**Text extract**

■ ■ ■ ■ ■ ■ ■

Recollection is a live album by Strawbs. The tracks were recorded in 1970 on a tour supporting Roy Harper just prior to the concert at the Queen Elizabeth Hall (the recordings from this concert were released as the album Just a Collection of Antiques and Curios).

This incarnation of the band had only rehearsed together for a couple of weeks. The recording is the first made with Rick Wakeman, John Ford and Richard Hudson in the line-up and features live re-workings of songs from the Strawbs and Dragonfly albums as well as alternative recordings of some of the Antiques and Curios songs.

Track listing
All tracks written by Dave Cousins unless indicated otherwise

"We'll Meet Again Sometime" – 4:12
"Or Am I Dreaming" – 2:29
"Song of a Sad Little Girl" – 5:29
"That Which Once was Mine" – 3:33
"Fingertips" –6:10
"The Man Who Called Himself Jesus" – 4:35
"Temperament of Mind" (Rick Wakeman) – 5:28
"Josephine, for Better or for Worse" – 3:27
"The Antique Suite" – 12:15
"The Reaper"

■ ■ ■ ■ ■ ■ ■

**Directive**
Transcribe the passage of the text on the Strawbs album Recollection between "This incarnation of" and "and Curios songs.", inclusive. You won't need the listing for any of this.

**Recorded information**
■ ■ ■ ■ ■ ■ ■

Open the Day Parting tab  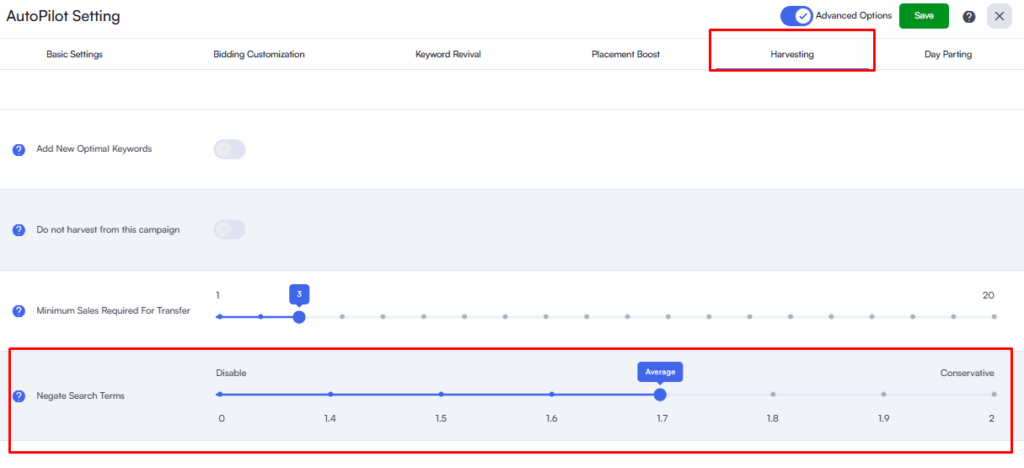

■ ■ ■ ■ ■ ■ ■

**Result**
This incarnation of the band had only rehearsed together for a couple of weeks. The recording is the first made with Rick Wakeman, John Ford and Richard Hudson in the line-up and features live re-workings of songs from the Strawbs and Dragonfly albums as well as alternative recordings of some of the Antiques and Curios songs.